La Ciudad

Día del Repuestero

“El que viene acá se lleva una solución”

28|04|19 12:01 hs.

“Nosotros tratamos de que el cliente que venga se lleve una solución, no un nuevo problema porque no encontró lo que vino a buscar. Por eso tenemos de todo, y por eso es muy raro que un cliente se vaya con las manos vacías. En el 99% de los casos le damos la solución”, explica Walter, el hermano menor de Rubén. 


Los dos son hijos de Manuel. Los tres son Gejo, el apellido que en Tres Arroyos es sinónimo de repuestos. “Nosotros nos enfocamos en el servicio. Y realmente es muy importante el servicio que brindamos, por el amplio horario y por el enorme abanico de artículos que tenemos, que no lo tiene cualquiera acá en Tres Arroyos”, agrega Walter.

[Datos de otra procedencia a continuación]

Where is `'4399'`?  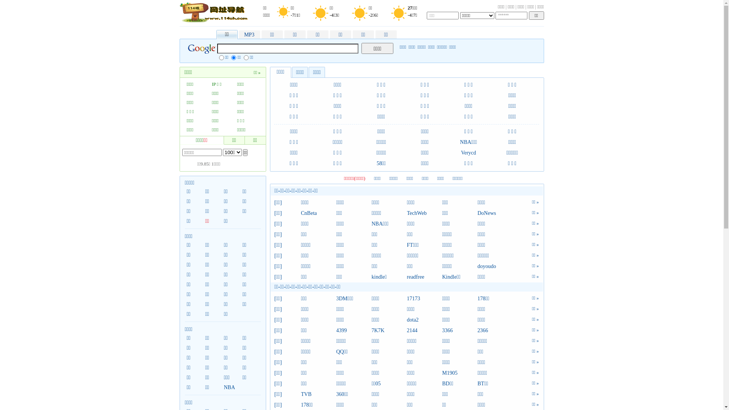
'4399' is located at coordinates (336, 331). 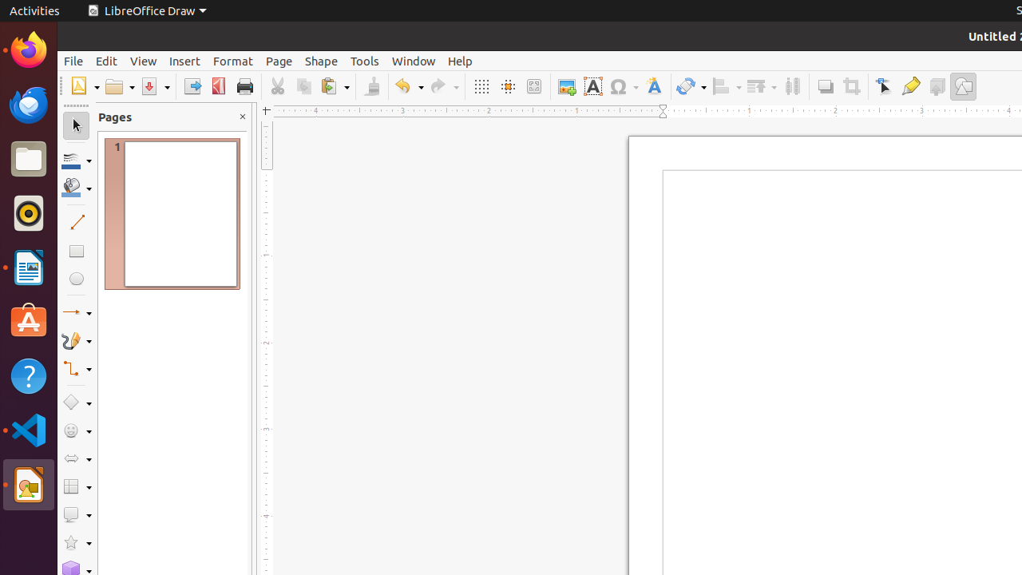 What do you see at coordinates (363, 60) in the screenshot?
I see `'Tools'` at bounding box center [363, 60].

“Hoy hacemos el esfuerzo para mantener todo el stock que tenemos, que es muy importante. Y no estamos especializados en una cosa sino que abarcamos muchos rubros. Tenemos dirección, suspensión, frenos, amortiguadores y motor”, completa.



Don Manuel 
El que tiró la primera piedra (el primer repuesto sería en este caso) fue Manuel allá por 1965, que arrancó con la venta de aros de pistón. Pasaron los años y empezó a compartir el mostrador con sus hijos Rubén y Walter. Manuel falleció en 2000, pero su legado nunca perdió vigencia y el comercio familiar ubicado en Dorrego al 500 es un referente en el rubro. 

“Son muchos años los que llevamos en esto. Yo estoy desde los siete y mi hermano desde los nueve, y hoy trabajamos con los hijos de los clientes con los que empezó mi padre”, cuenta con orgullo Walter.

“Esa fidelidad nos da mucha satisfacción”, completa. Don Manuel arrancó con la venta de aros de pistón en Tres Arroyos y toda la zona. En los comienzos, sus hijos lo ayudaban el tiempo que les permitía el colegio, una vez que finalizaron los estudios, los dos se metieron de lleno en el negocio y llegó la hora de la expansión. 

La crisis 
“En tantos años crisis hemos tenido muchas. Así que no es algo que nos genere mucha preocupación. Gracias a Dios nosotros siempre tenemos trabajo, si bien es cierto que un poco aflojó. El tema es poderse mantener, no hacer cosas raras”, comenta.

Los Gejo no pasan grandes sobresaltos pese al contexto porque además de estar en Tres Arroyos pisan fuerte en la zona: “Mi papá fue el que empezó viajando y el trabajo lo continuó mi hermano. Así que hacemos Coronel Dorrego, Guisasola, Oriente, Copetonas, San Francisco, Claromecó, Gonzales Chaves, La Dulce, De la Garma y Benito Juárez”. 

Cuando Rubén sale a la vender a la zona, la mujer de Walter, que es la que lleva todo el papelerío, le da una mano también en el mostrador. 

En una clara prueba del amor que le tienen a su trabajo, Walter asegura que ni él ni su hermano se han tomado vacaciones nunca. Tampoco lo había hecho Manuel, quien recién empezó a salir cuando sus dos hijos le insistieron para que lo hiciera.